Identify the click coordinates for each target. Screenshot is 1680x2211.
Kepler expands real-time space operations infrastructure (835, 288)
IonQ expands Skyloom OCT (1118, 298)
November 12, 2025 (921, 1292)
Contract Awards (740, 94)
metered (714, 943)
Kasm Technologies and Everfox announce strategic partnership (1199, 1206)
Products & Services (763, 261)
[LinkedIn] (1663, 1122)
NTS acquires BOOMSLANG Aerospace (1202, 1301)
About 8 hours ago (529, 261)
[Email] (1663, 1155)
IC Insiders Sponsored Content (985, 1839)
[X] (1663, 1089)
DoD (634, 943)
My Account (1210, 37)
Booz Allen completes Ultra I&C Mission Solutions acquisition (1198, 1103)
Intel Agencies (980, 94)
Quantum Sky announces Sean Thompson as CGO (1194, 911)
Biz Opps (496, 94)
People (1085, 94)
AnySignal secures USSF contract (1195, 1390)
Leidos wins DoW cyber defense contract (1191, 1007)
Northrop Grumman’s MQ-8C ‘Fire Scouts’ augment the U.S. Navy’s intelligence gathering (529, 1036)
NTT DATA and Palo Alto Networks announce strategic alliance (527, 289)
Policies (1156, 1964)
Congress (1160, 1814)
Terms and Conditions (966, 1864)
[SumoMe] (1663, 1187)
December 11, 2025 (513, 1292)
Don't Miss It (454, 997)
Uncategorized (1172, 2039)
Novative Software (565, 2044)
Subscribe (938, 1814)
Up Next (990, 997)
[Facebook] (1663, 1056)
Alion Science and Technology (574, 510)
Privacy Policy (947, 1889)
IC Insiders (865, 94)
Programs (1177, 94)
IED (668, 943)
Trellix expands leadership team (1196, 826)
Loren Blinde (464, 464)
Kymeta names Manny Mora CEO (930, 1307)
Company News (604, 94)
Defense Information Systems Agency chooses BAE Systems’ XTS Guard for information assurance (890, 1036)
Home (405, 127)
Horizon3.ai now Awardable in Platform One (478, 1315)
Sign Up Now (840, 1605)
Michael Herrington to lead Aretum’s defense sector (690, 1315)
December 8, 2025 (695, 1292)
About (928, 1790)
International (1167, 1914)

- PROBLEM DESCRIPTION -
What is the number of lines in the preceding entries that hold the string "Insiders"? Give it alone.

- RESPONSE BOX -
2